Listed entries:
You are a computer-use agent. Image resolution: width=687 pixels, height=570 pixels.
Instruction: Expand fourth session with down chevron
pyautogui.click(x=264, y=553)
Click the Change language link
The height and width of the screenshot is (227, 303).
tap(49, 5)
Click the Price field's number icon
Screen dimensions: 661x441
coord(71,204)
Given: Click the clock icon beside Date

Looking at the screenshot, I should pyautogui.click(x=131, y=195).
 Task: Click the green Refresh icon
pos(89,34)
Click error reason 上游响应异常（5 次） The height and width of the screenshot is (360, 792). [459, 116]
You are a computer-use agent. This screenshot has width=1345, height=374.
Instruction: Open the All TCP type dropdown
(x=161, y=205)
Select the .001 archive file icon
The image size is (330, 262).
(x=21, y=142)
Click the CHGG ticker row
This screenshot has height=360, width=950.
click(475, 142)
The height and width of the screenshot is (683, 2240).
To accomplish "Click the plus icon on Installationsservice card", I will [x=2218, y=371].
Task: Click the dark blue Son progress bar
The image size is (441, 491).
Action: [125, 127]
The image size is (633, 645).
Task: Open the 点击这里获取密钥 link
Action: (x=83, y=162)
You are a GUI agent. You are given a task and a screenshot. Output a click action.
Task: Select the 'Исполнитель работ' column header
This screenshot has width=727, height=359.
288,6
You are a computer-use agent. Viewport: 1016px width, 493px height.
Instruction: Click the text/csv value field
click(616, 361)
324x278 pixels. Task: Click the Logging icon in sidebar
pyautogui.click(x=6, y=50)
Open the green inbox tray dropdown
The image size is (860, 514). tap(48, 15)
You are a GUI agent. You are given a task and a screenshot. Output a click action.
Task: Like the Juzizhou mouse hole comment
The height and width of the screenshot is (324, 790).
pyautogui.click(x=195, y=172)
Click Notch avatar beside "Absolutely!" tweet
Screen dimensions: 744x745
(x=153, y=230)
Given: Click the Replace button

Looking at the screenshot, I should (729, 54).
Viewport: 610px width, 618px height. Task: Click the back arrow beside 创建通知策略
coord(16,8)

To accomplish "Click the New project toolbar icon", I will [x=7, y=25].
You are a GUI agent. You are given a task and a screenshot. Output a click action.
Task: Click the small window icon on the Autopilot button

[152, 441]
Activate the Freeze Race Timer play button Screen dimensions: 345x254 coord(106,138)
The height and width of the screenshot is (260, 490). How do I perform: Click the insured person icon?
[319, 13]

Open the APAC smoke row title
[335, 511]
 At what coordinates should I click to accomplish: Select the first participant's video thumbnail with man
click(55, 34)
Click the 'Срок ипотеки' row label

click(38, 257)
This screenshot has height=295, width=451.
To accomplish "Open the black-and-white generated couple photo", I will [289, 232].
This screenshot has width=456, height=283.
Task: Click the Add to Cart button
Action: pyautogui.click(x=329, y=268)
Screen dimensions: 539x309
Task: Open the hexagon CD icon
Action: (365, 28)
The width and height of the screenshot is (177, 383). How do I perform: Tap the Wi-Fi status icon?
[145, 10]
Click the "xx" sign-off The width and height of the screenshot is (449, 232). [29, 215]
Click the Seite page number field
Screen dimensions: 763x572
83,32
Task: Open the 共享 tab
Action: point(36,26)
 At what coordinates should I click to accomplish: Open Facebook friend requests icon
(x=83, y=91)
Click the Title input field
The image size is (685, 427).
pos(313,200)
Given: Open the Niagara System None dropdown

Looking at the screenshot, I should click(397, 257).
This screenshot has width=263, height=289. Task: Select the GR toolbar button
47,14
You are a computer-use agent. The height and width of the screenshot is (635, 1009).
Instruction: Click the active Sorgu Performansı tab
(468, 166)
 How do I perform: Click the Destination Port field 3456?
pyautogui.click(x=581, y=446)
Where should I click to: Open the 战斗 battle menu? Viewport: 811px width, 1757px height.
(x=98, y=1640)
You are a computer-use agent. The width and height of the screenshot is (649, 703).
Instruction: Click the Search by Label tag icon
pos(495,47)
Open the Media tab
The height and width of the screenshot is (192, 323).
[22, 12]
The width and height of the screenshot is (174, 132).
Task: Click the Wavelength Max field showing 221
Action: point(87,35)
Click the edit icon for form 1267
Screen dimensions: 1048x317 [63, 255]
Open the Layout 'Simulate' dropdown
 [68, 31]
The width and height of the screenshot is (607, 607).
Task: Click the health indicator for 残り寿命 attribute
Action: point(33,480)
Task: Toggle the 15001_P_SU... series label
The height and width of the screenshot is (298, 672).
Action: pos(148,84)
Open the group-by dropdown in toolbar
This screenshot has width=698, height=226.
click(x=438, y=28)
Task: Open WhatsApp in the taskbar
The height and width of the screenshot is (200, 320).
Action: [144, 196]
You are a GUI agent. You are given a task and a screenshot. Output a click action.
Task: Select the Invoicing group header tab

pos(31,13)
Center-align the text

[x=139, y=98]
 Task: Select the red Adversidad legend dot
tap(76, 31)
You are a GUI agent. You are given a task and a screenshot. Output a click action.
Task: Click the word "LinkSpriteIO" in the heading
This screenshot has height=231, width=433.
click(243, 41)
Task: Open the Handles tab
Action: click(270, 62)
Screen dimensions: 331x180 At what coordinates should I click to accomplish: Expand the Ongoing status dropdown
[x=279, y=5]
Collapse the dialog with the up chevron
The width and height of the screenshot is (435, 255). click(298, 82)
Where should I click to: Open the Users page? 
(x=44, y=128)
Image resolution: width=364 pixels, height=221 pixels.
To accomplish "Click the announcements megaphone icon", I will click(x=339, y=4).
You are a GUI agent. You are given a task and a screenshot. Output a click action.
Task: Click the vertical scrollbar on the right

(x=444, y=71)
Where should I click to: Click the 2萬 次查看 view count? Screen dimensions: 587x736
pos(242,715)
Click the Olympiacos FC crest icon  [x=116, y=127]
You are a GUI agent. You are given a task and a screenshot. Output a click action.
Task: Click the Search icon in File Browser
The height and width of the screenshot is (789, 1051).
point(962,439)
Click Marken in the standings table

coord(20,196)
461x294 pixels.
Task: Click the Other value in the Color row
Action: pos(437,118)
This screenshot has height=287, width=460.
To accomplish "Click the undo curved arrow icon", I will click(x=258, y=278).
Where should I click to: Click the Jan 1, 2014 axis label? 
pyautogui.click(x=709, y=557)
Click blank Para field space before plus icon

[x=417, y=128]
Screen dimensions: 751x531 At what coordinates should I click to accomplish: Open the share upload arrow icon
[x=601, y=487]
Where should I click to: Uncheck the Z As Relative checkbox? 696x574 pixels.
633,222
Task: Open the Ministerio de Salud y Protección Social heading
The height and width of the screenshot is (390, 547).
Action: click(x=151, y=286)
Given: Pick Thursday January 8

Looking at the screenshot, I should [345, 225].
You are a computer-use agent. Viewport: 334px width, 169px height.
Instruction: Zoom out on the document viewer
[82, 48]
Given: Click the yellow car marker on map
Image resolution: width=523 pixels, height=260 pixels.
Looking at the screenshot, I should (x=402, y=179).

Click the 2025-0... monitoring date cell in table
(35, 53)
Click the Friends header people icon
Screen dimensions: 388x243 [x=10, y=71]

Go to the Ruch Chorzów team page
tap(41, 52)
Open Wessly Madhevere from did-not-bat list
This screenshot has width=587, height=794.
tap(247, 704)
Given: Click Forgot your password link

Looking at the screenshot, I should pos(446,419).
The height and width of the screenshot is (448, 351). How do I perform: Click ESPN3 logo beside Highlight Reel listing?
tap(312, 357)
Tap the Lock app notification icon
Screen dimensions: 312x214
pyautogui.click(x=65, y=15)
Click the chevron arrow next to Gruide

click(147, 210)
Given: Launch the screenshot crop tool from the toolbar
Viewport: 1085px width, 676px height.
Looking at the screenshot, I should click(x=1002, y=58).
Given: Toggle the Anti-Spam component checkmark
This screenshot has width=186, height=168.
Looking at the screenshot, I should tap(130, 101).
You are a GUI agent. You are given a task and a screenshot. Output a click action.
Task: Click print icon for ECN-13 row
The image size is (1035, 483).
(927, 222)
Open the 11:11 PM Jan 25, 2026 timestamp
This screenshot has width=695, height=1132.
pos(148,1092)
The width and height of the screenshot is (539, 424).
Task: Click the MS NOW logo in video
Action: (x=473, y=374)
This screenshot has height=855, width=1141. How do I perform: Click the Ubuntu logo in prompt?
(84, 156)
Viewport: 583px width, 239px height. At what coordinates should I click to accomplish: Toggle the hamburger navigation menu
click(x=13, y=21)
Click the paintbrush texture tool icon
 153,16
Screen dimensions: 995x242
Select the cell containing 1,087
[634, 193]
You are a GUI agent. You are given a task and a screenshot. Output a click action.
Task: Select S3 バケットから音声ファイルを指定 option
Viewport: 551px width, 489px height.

About this task:
Lines above with the string "number" need to be found and copied.

Exercise result:
Click the Price field's number icon
Click the Seite page number field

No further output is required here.